Investment Glossary

Comprehensive definitions of high-yield ETF investing terms, portfolio concepts, and specific ETFs used in OppenFolio.

Jump to: Portfolio Concepts ETF Mechanics Yield & Income Specific ETFs Risk Metrics

Portfolio Concepts

Strategy

Barbell Strategy

A portfolio allocation approach that combines very safe, stable holdings (the "protective shell") with higher-risk, higher-yield positions (the "reactive core"), avoiding the middle ground.

OppenFolio uses a 75% shell / 25% core barbell design. The shell provides stability and consistent income, while the core provides higher yield and experimentation.

Example: 75% in PFFA, JAAA, VRP (stable) + 25% in TSLY, ULTY (volatile) = barbell portfolio

Strategy

Reactor Model (OppenFolio Specific)

OppenFolio's metaphorical framework comparing the portfolio to a contained reactor:

  • Protective Shell: Stable, lower-volatility ETFs that contain risk (75%)
  • Reactive Core: High-yield, volatile "fuel" that generates excess income (25%)
  • Containment Design: Structure ensures drawdowns stay manageable

The goal is to extract more energy (income) than is lost to heat (NAV decay).

Strategy

Conservative Mode

A viewing mode on OppenFolio that shows only the stable, lower-volatility holdings (protective shell + moderate positions like JEPI/JEPQ).
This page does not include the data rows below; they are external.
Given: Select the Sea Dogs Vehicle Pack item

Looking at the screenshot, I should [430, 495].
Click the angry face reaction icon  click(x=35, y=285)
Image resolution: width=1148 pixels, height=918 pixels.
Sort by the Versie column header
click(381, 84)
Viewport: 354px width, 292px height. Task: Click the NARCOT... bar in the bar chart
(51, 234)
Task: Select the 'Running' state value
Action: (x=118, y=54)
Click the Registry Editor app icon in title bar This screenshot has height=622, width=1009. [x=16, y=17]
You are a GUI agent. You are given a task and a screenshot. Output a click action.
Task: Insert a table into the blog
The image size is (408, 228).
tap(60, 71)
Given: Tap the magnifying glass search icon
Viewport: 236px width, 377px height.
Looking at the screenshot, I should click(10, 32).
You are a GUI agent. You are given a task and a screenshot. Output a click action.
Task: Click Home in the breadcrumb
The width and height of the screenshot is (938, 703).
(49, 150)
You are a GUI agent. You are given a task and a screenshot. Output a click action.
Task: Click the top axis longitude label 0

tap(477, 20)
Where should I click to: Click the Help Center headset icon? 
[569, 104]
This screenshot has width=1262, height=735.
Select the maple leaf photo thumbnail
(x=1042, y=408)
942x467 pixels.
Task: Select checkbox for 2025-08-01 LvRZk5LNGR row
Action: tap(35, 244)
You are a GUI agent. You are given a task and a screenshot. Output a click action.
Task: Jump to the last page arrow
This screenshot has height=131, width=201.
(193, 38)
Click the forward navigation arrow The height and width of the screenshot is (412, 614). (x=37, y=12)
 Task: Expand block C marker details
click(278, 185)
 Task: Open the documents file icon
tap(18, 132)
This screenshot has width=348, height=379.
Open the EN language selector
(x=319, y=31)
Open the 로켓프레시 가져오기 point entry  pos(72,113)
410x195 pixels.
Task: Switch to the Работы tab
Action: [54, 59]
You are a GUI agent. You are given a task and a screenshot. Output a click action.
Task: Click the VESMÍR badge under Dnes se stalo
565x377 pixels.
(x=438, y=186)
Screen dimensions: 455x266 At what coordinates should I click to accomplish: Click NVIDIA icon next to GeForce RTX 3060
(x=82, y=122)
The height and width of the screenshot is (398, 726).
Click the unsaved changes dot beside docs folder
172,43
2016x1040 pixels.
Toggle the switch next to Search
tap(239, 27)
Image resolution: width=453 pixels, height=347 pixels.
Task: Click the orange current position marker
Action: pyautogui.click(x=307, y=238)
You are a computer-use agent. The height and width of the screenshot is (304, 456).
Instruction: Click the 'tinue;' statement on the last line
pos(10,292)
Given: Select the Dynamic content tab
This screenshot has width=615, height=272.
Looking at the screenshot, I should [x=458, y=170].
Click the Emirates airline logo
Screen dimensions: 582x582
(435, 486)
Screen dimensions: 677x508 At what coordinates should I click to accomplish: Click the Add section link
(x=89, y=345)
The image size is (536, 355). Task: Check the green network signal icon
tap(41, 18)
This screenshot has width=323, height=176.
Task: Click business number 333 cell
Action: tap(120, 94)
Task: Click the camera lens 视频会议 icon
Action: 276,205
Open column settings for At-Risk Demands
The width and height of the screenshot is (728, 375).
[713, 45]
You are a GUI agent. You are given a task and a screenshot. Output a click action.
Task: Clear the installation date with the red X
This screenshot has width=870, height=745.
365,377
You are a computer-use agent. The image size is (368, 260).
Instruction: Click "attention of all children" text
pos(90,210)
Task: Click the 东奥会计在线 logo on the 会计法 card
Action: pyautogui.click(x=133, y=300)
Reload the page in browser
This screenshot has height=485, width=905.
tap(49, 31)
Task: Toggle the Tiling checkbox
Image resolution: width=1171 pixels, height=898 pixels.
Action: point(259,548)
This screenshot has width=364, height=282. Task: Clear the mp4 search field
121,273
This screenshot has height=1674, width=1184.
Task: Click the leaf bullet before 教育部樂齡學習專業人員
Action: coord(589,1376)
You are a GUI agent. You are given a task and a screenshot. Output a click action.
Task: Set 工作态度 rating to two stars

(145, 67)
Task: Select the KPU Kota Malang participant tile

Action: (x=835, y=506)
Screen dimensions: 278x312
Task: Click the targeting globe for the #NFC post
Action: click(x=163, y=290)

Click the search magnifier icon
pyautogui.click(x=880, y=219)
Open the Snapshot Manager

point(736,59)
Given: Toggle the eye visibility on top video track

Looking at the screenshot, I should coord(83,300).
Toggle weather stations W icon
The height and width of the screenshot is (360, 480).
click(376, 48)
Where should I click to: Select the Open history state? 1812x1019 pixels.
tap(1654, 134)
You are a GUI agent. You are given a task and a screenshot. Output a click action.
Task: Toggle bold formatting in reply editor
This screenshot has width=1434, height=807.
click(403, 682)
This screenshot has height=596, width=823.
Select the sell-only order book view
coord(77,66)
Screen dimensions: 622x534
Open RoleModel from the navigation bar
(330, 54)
Excludes the most aggressive NAV-decaying positions.

Default mode to provide responsible presentation of financial information—showing the stable foundation first before the experimental volatile holdings.

Strategy

Complete Mode

A viewing mode that shows the full OppenFolio portfolio including all high-risk, high-yield positions such as ULTY, NVDY, TSLY, and other NAV-decaying ETFs.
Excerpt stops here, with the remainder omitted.